Justice Minister Paula Teixeira da Cruz has spoken out against the rising tide of anti-Semitism in Europe.
Da Cruz was talking in the context of the approval of the new law, finally brought into effect to welcome back Sephardic Jews expelled from Portugal in the 1400s.
“We have taken a long time to deal with this material,” she said – alluding not to the 600-year gap since the Jews were hounded for their beliefs but for the time it has taken to activate the law passed last April.
“The liberation of prisoners from Auschwitz has only just been celebrated,” she told a press conference. “It is good that memories do not forget and that we all involve ourselves in the combat against very, very worrying signs of anti-Semitism” that are once again “raging through Europe”.
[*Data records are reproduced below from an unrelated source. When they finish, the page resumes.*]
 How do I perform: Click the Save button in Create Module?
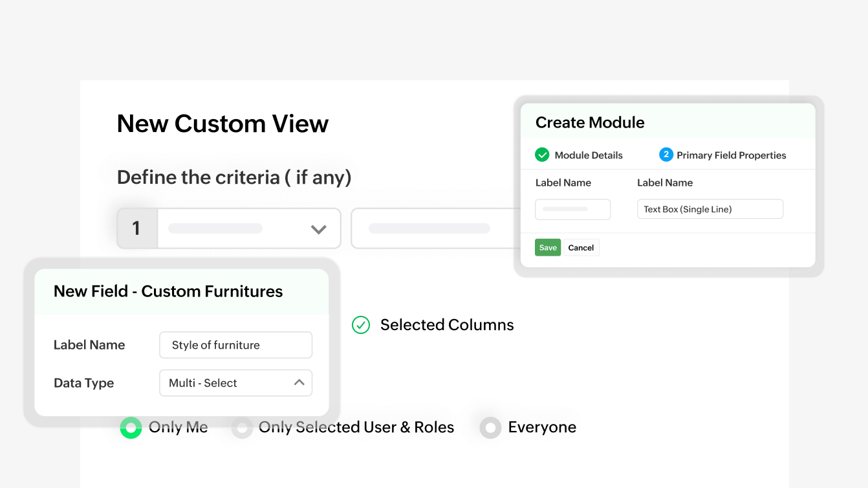tap(548, 247)
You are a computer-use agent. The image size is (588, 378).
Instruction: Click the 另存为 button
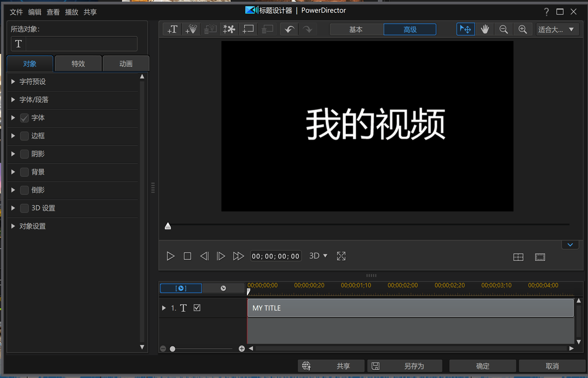coord(405,366)
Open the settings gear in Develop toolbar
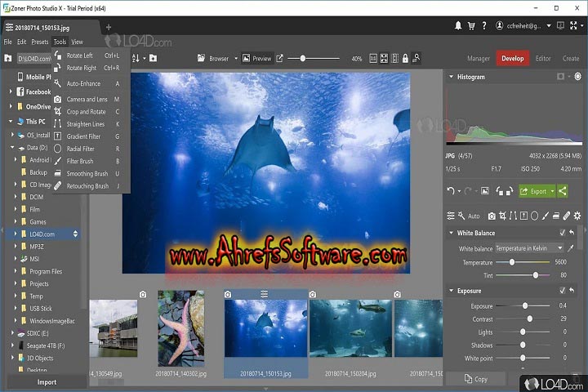The height and width of the screenshot is (392, 588). 577,216
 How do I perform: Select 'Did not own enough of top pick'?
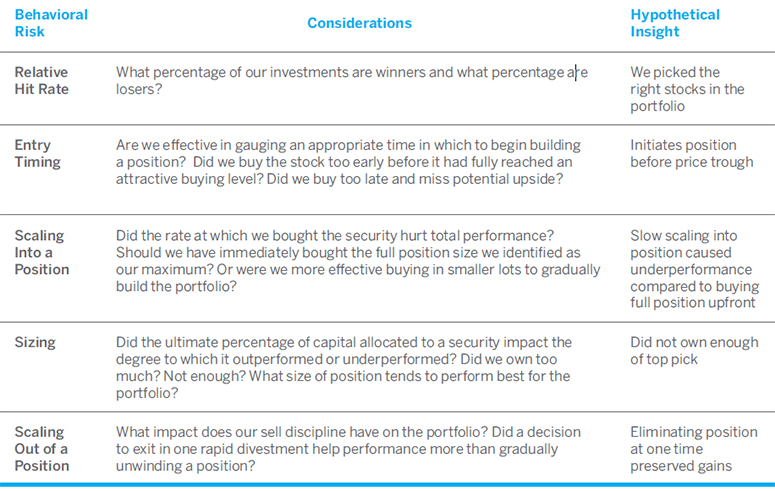click(694, 351)
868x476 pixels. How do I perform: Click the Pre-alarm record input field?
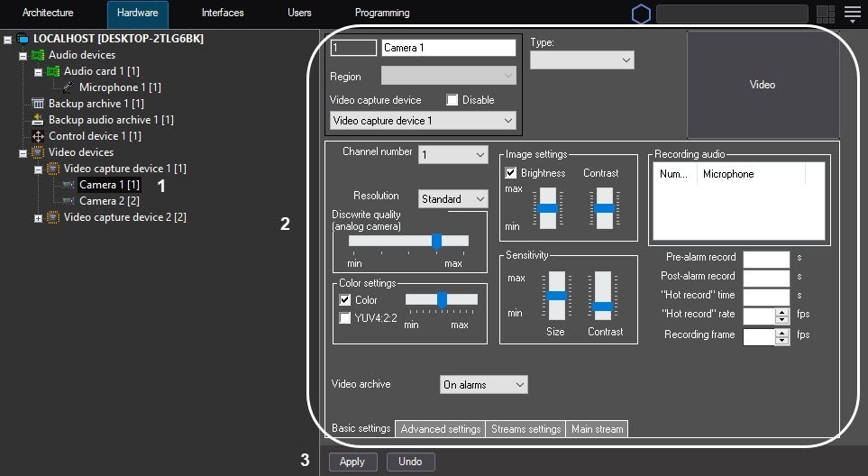pos(766,258)
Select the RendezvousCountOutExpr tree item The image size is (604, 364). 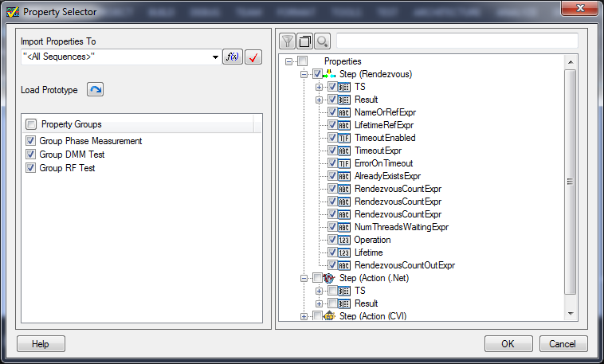pos(404,265)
Thanks to the new law descendants of Portuguese Sephardic Jews can apply for Portuguese nationality. They will not need to come to Portugal to do so. It is a matter of filling in forms and waiting.
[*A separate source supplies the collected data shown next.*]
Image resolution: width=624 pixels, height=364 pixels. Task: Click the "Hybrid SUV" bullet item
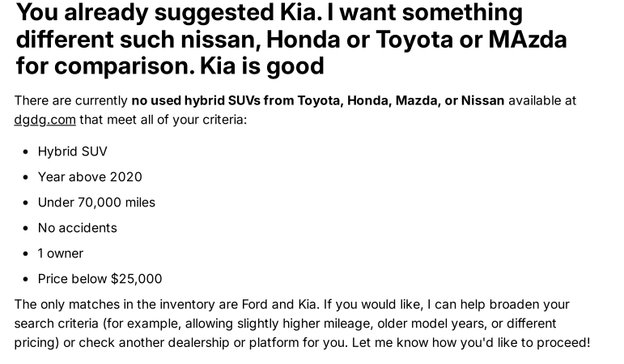[x=72, y=151]
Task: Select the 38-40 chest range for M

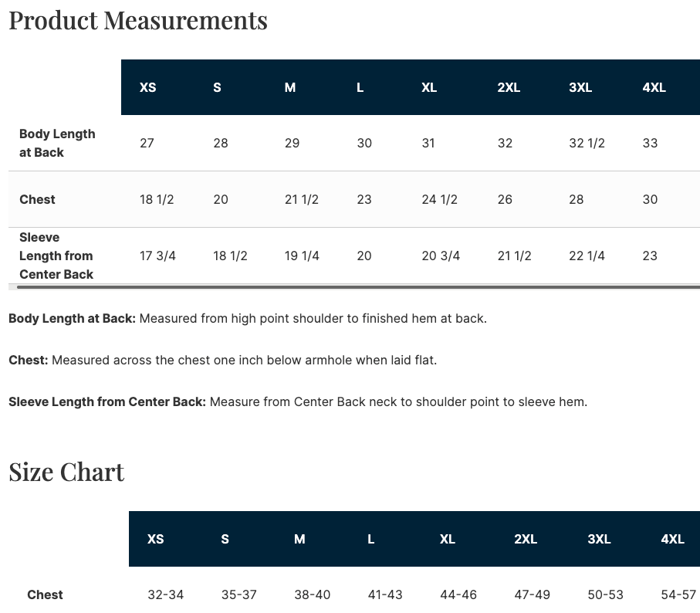Action: pos(312,595)
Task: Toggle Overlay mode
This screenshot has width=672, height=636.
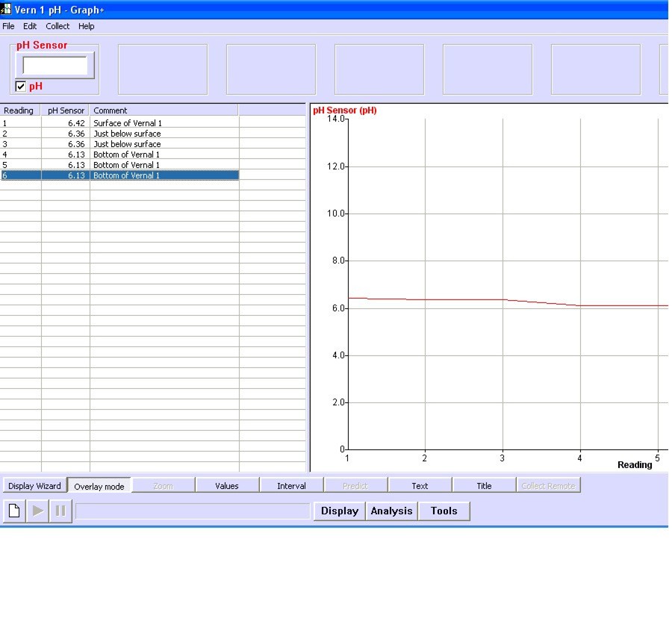Action: click(99, 485)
According to Jewish leaders here, the whole process should take no longer than four months and will open Europe to hundreds whose families fled to South America and other countries outside the EU.
Calling the approval of the long-awaited law “an historic moment”, secretary general of the network of Jewish synagogues in Portugal, Jorge Patrão, said it “dignified our country by recognising a right that was due to the descendants of Portuguese Jews”.